Exercise materials Start Marker

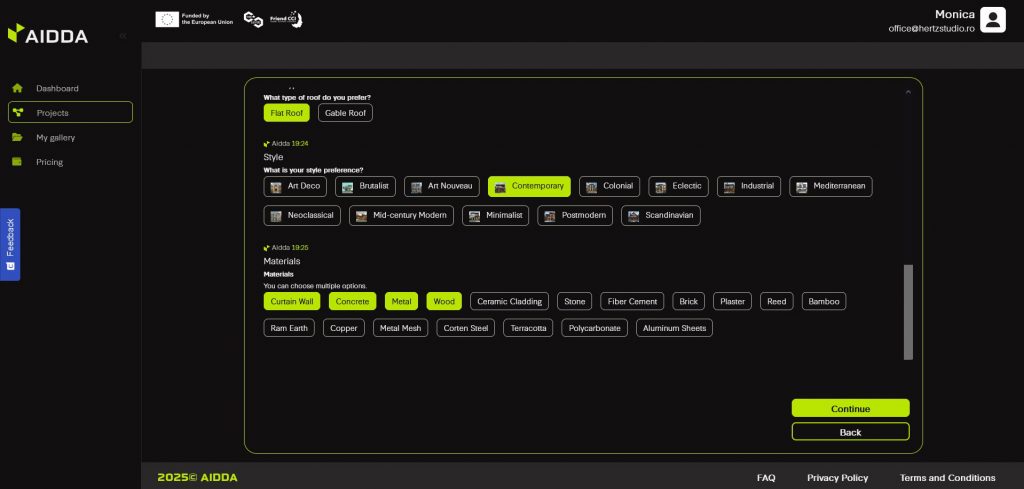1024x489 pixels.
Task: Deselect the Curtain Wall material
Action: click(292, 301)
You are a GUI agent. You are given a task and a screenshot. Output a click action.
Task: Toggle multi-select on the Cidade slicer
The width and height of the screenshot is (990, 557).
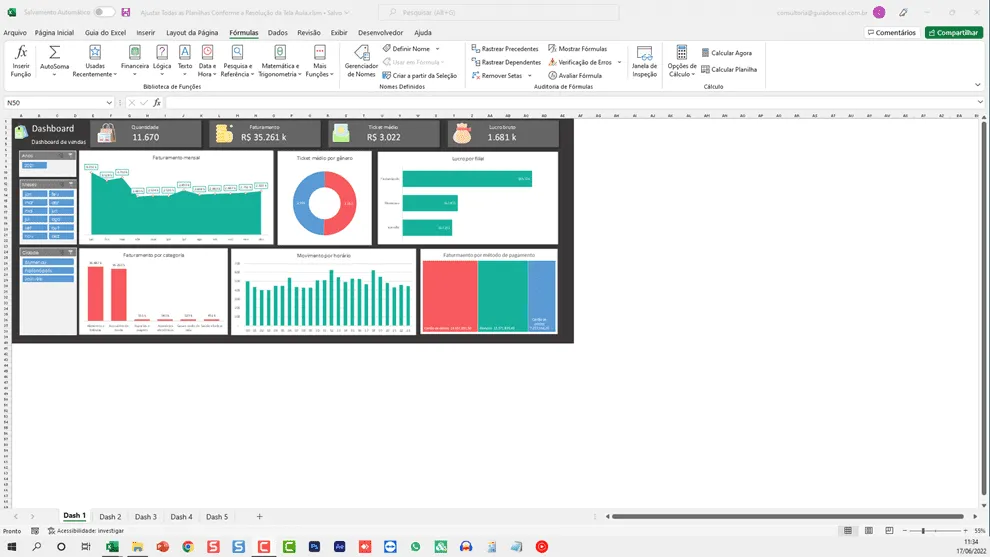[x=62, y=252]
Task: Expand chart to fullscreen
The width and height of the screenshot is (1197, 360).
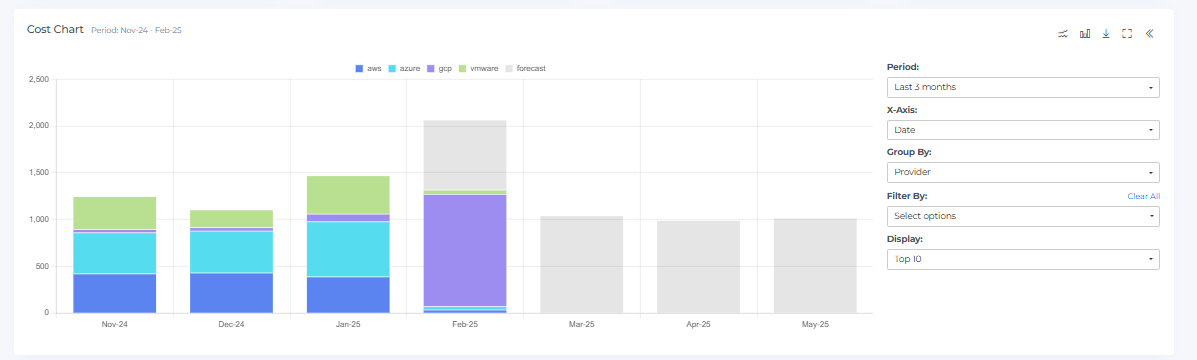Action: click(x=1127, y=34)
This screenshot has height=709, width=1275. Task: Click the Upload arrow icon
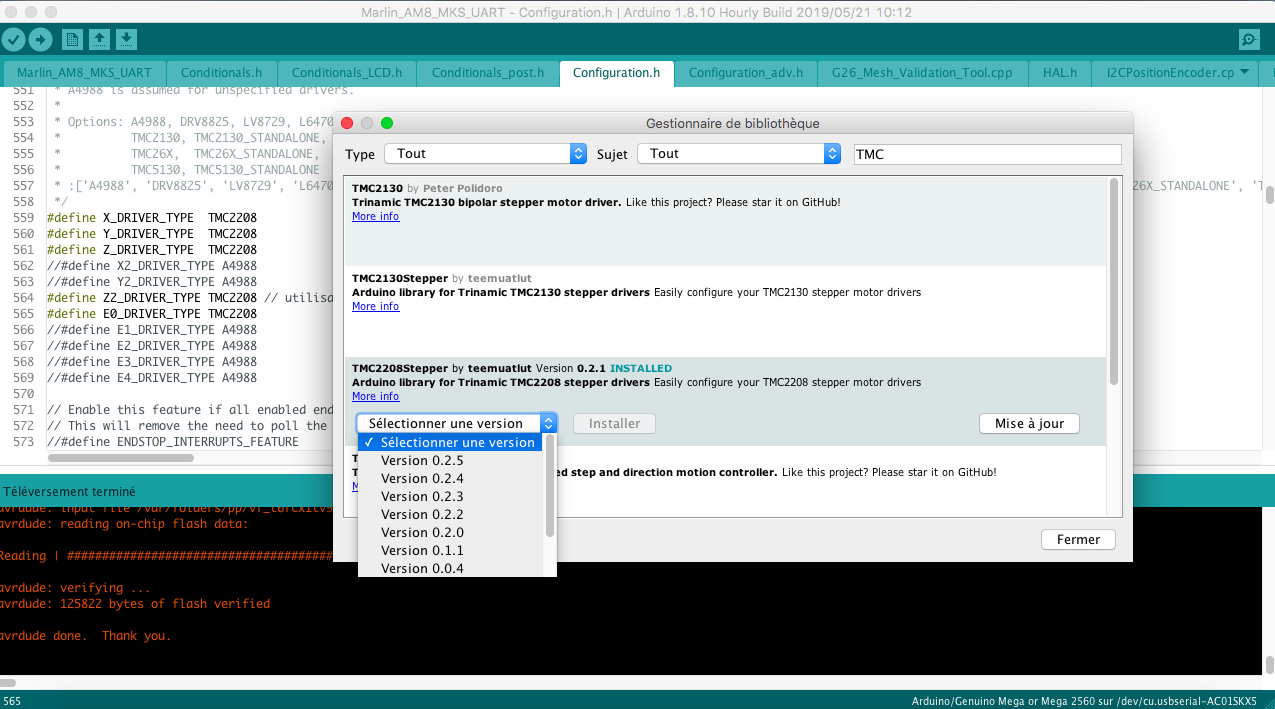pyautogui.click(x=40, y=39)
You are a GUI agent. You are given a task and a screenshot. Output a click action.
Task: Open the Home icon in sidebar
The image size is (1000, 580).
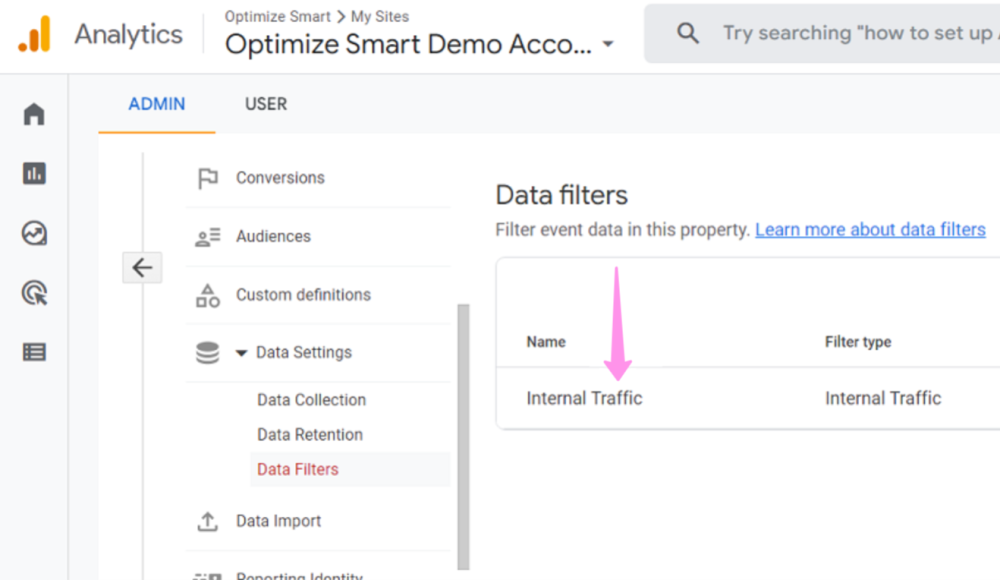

Exercise materials End Marker

#### Brief:
Please write out the lines above, beginning at the line with "This screenshot has" and ending at the last line of the records, exactly as they appear and without pictures.

#### Expected output:
This screenshot has height=709, width=1275. Task: Click the Upload arrow icon
pyautogui.click(x=40, y=39)
You are a GUI agent. You are given a task and a screenshot. Output a click action.
Task: Open the Home icon in sidebar
The image size is (1000, 580).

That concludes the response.